Es ist bekannt, dass der deutsche Aktienmarkt durch das sehr tiefe Zinsniveau getrieben wird. Und weiterhin kann sich der Deutsche Staat für Renditen unter der Nulllinie verschulden. Doch auch wenn das Pflänzchen des Zinsanstiegs der letzten Wochen noch sehr klein ist, sind Fragen zur allgemeinen Bewertung des Aktienmarktes durchaus angebracht. Vor allem im DAX versammeln sich immerhin viele Milliarden Euro Verbindlichkeiten hinter den Unternehmen. Ist ein Zinsanstieg damit keine Belastungsprobe für den Deutschen Aktienindex?
Der DAX ist weiterhin auf Rekordjagd. Direkt vor Ostern befinden wir uns so hoch wie noch nie.

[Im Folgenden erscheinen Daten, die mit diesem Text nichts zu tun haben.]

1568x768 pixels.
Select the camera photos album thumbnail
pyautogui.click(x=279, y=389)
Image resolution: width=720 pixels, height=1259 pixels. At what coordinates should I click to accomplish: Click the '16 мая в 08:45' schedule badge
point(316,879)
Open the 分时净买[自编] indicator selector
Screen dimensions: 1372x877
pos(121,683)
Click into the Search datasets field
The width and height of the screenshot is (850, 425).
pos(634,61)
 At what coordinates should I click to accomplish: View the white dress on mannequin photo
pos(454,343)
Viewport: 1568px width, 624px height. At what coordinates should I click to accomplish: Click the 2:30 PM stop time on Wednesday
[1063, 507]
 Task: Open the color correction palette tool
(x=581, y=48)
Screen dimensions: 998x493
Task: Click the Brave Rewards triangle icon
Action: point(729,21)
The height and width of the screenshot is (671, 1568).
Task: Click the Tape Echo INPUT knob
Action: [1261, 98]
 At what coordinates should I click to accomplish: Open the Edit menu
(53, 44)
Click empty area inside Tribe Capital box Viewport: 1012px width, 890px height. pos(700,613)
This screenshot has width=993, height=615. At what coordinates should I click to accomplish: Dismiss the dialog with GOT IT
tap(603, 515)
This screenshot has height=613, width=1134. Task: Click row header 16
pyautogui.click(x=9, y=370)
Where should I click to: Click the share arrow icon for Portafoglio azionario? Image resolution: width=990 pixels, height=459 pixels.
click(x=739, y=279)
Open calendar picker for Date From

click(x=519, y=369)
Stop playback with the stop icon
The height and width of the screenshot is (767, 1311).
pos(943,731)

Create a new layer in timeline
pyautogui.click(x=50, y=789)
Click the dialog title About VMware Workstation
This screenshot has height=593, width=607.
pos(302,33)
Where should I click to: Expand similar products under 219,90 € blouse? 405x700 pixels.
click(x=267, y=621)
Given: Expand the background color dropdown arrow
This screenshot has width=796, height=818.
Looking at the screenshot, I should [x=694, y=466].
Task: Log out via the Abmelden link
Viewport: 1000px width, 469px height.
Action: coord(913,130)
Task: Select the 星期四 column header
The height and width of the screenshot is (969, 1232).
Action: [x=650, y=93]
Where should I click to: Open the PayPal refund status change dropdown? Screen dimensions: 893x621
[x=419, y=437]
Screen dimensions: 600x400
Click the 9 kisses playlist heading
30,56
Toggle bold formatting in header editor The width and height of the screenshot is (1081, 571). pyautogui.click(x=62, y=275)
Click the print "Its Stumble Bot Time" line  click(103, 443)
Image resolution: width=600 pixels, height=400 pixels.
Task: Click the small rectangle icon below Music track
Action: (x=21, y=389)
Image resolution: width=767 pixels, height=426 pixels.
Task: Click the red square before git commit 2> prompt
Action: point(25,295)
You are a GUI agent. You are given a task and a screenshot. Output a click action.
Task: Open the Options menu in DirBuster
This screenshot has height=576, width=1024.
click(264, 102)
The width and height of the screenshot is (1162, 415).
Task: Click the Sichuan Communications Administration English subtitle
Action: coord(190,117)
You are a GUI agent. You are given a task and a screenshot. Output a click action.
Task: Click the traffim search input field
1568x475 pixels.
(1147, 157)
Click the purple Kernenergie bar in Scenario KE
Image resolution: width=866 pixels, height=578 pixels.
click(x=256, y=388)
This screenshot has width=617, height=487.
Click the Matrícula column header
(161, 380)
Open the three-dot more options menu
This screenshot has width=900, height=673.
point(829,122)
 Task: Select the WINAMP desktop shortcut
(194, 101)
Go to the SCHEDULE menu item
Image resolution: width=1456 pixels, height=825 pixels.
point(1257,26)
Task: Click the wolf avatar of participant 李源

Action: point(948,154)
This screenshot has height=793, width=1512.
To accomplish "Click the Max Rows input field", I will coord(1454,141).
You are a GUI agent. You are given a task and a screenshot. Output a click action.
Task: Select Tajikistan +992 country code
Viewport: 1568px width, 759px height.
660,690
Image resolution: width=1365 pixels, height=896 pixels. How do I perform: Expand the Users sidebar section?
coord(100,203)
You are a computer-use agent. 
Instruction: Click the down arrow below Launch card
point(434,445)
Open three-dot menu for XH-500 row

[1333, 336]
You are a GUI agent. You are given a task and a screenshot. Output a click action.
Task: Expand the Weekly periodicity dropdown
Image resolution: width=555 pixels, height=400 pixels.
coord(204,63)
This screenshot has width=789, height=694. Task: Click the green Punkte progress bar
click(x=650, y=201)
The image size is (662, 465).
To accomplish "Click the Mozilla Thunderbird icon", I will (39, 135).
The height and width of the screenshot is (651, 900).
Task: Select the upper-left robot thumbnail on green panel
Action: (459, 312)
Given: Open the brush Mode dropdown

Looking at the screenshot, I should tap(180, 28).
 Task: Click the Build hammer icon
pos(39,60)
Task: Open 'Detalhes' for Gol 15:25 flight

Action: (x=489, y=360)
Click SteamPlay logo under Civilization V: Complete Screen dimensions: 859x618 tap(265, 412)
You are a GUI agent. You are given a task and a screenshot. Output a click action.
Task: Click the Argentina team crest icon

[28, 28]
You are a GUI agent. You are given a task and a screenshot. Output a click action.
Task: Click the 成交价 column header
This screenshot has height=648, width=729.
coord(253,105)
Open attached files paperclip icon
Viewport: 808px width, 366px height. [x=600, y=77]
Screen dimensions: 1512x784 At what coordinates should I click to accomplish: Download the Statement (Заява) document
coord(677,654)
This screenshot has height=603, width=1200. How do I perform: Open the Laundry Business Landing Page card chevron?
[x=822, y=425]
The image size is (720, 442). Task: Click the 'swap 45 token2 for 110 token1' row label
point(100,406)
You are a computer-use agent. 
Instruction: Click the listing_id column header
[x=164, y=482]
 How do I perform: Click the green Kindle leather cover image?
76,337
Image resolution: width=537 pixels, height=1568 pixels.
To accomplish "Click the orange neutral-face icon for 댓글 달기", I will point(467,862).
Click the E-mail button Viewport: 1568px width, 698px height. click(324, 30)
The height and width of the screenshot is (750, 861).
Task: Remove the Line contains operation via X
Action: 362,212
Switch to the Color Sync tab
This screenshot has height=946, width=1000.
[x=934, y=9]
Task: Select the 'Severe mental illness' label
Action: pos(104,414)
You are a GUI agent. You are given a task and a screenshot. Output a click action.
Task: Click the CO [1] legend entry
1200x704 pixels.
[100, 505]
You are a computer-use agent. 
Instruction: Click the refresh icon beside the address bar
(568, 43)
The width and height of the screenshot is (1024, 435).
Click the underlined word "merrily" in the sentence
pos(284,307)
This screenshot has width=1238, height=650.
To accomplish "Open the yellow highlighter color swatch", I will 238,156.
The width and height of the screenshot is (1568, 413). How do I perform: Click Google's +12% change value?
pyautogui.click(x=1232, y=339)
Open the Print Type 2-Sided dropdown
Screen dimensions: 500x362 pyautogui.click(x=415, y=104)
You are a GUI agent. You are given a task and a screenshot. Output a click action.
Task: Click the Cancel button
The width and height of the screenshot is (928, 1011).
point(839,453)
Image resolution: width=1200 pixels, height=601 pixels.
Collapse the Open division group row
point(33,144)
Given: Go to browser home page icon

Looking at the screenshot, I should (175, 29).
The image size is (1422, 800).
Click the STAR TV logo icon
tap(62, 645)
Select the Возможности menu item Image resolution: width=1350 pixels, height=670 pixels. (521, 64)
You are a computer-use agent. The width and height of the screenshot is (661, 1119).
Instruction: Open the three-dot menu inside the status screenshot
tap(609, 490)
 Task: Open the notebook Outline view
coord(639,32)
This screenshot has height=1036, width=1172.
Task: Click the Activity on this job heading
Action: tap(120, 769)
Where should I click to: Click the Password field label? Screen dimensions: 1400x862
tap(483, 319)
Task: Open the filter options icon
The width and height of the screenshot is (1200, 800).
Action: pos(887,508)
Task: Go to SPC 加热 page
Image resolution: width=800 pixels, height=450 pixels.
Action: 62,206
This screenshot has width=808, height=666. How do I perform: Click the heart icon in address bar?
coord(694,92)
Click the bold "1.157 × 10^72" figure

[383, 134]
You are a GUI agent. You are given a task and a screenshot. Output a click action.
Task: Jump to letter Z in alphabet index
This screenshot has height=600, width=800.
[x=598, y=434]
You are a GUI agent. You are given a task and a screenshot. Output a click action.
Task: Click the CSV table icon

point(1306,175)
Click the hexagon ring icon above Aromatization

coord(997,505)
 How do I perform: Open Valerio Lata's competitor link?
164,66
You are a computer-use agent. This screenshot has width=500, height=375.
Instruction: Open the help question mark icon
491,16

In der Tat liegen die 10-jährigen Renditen auf deutsche Staatsanleihen weiterhin unter null. Mit circa -0,31 %, kann der Staat weiterhin Schulden aufnehmen und wird dafür noch immer bezahlt. Doch es tut sich etwas in Deutschland. Noch vor einem Jahr, lag dieser 10-jährige Zins für deutsche Staatsanleihen bei knapp -0,50 %. Damit sind die Zinsen in Deutschland auf Sicht von einem Jahr um etwa 0,20 % gestiegen. Diese Entwicklung ist bisher alles andere als beunruhigend. Immerhin sind Zinsen unter null eher als ein Experiment mit Nebeneffekten für viele Bereiche zu sehen. Daher ist die Rückkehr zur Normalität noch nicht beängstigend.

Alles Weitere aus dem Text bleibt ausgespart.